Sunday, December 7, 2025
China Is Impressive But Not Invincible
I came across a fascinating article last night. It was an interview with Jensen Huang. He started his work life working at a Denny's Restaurant. He took a giant risk and started NVIDIA. It is one of the giants in the technology industry. He quipped jokingly that China could build a data center in a weekend, whereas it often took three years to build the same data center in the US:
Jensen Huang, CEO of NVIDIA, recently highlighted stark differences in infrastructure development speeds between the US and China as a potential risk to America's lead in the AI race. In a late November 2025 speech at the Center for Strategic and International Studies (CSIS), he stated: "If you want to build a data center here in the United States, from breaking ground to standing up an AI supercomputer is probably about three years." He contrasted this with China's rapid pace, adding: "They can build a hospital in a weekend."
Key Context and Implications
The Comparison: Huang used the hospital example to illustrate China's manufacturing and construction efficiency, driven by lighter regulations, cheaper energy, and a centralized approach to scaling infrastructure. While he didn't explicitly say China builds data centers in a weekend, the analogy underscores how quickly China could deploy AI-enabling facilities compared to the US's multi-year timelines, which are bogged down by permitting, environmental reviews, and supply chain issues.
Energy Factor: Huang pointed out that China generates twice as much electricity as the US—despite America's larger economy—and its capacity continues to expand rapidly, while US output has remained relatively flat. This gives China an edge in powering energy-intensive AI data centers.
Broader AI Race Concerns: Despite NVIDIA's "generations ahead" lead in AI chip technology, Huang warned that fragmented US regulations and infrastructure delays could allow China to close the gap. He emphasized the need for policy reforms to streamline energy and construction processes. Other tech leaders, like Alphabet CEO Sundar Pichai and investor Kevin O'Leary, have echoed these worries, calling for reduced "red tape" to maintain US competitiveness.
This statement aligns with ongoing discussions about geopolitical tech tensions, where China's state-backed investments in AI hardware and infrastructure are accelerating, even as US export controls on advanced chips (like those from NVIDIA) aim to slow its progress.
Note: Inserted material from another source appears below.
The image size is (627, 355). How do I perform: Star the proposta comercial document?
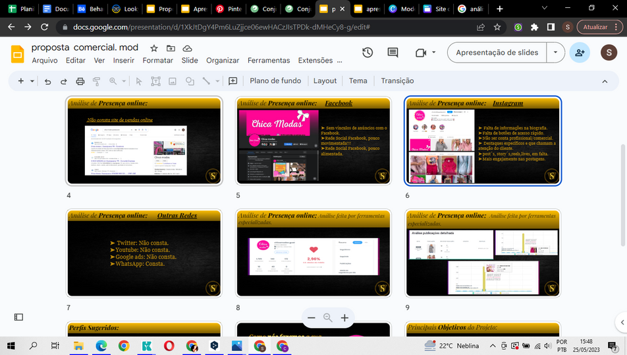click(x=154, y=48)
Numerous readers have approached me, warning about the great advances that China is making. I agree with them. They even warn that China wants to destroy the US. I am going to take a risk this morning and take a contrarian position. What Chairman Xi would love to have is an agreement with the US whereby we acknowledge China as our peer and equal. We start working with them to influence the whole world. This would never happen with President Trump. If J.D. Vance or one of several serious Democratic candidates became president, this would be a serious possibility.
I have also pointed out to these concerned readers some historical parallels as follows:
1) In the early 1970s, the prestigious Hudson Institute predicted that the Soviet Union would overtake the U.S. to become the world's most powerful economy. People took them seriously. Many started to see this as being inevitable. What happened in reality is that the Soviet Union collapsed in 1989. What is left is Russia. It has an economy the size of Italy's and is described as "A gas station with nuclear weapons."
2) In the 1980s, Japan was seen as rising to be the number one economy in the world. People in the US began to dread Japan eclipsing the US to become the most powerful country in the world. The famous fiction author Tom Clancy wrote a best-selling book on this subject. Japan's ascension fizzled out. Today, Japan and the US state of California are often tied for the position of number 4 economy in the world.
3) In the 1300s-the early 1400s, China had the most powerful military machine on earth. It had warships displacing 50,000 tons with weapons technology far ahead of the West. China controlled a lot of the world. We barely missed a situation where China colonized California before Europeans did. Then there was an internal political collapse in China that stopped their progress.